*** RECORDS SUPPLIED ***

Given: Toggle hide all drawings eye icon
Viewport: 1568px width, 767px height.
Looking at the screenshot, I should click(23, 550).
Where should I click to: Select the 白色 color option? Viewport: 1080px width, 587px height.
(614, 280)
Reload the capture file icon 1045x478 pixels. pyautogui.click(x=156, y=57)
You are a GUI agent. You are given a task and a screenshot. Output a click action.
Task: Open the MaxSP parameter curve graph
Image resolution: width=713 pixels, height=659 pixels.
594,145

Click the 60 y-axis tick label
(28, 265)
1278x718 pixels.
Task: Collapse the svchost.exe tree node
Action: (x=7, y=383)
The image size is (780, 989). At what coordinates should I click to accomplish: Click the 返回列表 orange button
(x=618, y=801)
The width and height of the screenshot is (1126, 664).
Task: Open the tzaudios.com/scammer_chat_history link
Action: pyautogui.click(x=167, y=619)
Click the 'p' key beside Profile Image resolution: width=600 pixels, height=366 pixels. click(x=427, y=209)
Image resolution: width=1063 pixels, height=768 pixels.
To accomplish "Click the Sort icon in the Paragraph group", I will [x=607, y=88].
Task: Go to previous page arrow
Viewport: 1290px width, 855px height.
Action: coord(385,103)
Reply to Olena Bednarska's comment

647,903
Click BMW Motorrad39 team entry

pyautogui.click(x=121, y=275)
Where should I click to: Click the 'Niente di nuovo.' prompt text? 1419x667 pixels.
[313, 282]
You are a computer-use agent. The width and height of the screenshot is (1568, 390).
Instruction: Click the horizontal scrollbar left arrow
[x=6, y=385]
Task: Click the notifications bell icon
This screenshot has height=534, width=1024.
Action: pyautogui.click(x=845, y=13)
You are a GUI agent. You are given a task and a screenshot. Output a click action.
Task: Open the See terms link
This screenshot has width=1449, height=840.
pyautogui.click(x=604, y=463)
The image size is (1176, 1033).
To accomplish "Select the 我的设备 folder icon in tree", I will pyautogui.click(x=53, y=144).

*** End of RECORDS SUPPLIED ***

For every line of the material above that contains the word "will", show the line.

- **ANSWER TO THIS EXERCISE**:
To accomplish "Click the Sort icon in the Paragraph group", I will [x=607, y=88].
To accomplish "Select the 我的设备 folder icon in tree", I will pyautogui.click(x=53, y=144).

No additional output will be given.